No clima de mobilização que tomou conta da sociedade, uma exposição sobre o mosquito Aedes aegypti e as doenças transmitidas por ele, com maquetes, cartazes, entre outros elementos sobre o tema, pode ser conferida pelos visitantes na Galeria II do Solar Ferrão. A atividade será acompanhada de mediações e rodas de conversa, com a participação de agentes de combate à dengue e da coordenadora do setor de Mobilização e Educação do Centro de Controle de Zoonoses (CCZ), Gerusa Carneiro.
Também na Galeria II, o público infantil poderá assistir, mediante agendamento, uma peça de teatro do projeto “Xô, xô dengue”, que visa conscientizar as crianças para a prevenção da doença. A programação conta ainda com a palestra “Passagens marcantes da vida de São Francisco Xavier, padroeiro da Cidade de Salvador e composição iconográfica de suas representações”, que acontece no dia do aniversário da cidade, às 16h, e terá como palestrante o padre Danilo Pinto, coordenador da Pastoral da Cultura na Arquidiocese de São Salvador.
A imagem de São Francisco Xavier é uma das peças que compõem a coleção do espaço cultural, conhecido por reunir um importante acervo do Barroco Colonial. O santo foi proclamado padroeiro da cidade em 10 de maio de 1686, quando a capital sofria com a epidemia da febre amarela, que também pode ser transmitida pelo Aedes aegypti. O contexto histórico em que o Santo foi aclamado também será tema de referência para diferentes atividades no equipamento cultural.

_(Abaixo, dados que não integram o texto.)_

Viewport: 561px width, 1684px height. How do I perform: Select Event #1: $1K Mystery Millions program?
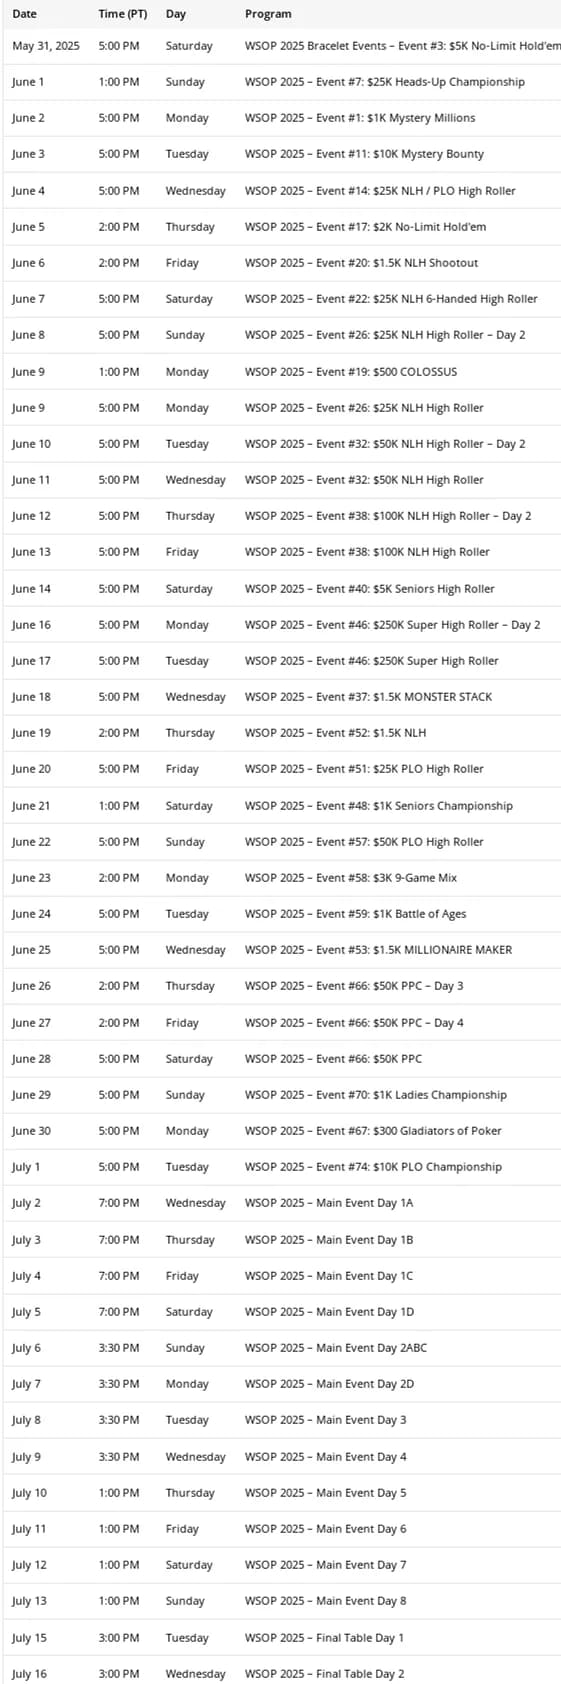[360, 118]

De acordo com a coordenadora do local, Osvaldina Cezar, ao promover essas ações, o Museu Abelardo Rodrigues cumpre com seu papel de agente difusor do conhecimento e espaço aberto à reflexão de temas de interesse da comunidade. “Estabelecer diálogos entre o passado e o presente da nossa cidade contribui para ampliar nossa consciência cidadã e, consequentemente, o nosso sentido de pertencimento e de atuantes no processo histórico”, explicou.
O Museu Abelardo Rodrigues integra os espaços administrados pela Diretoria de Museus do Instituto do Patrimônio Artístico e Cultural (Dimus/Ipac), da Secretaria de Cultura do Estado (Secult).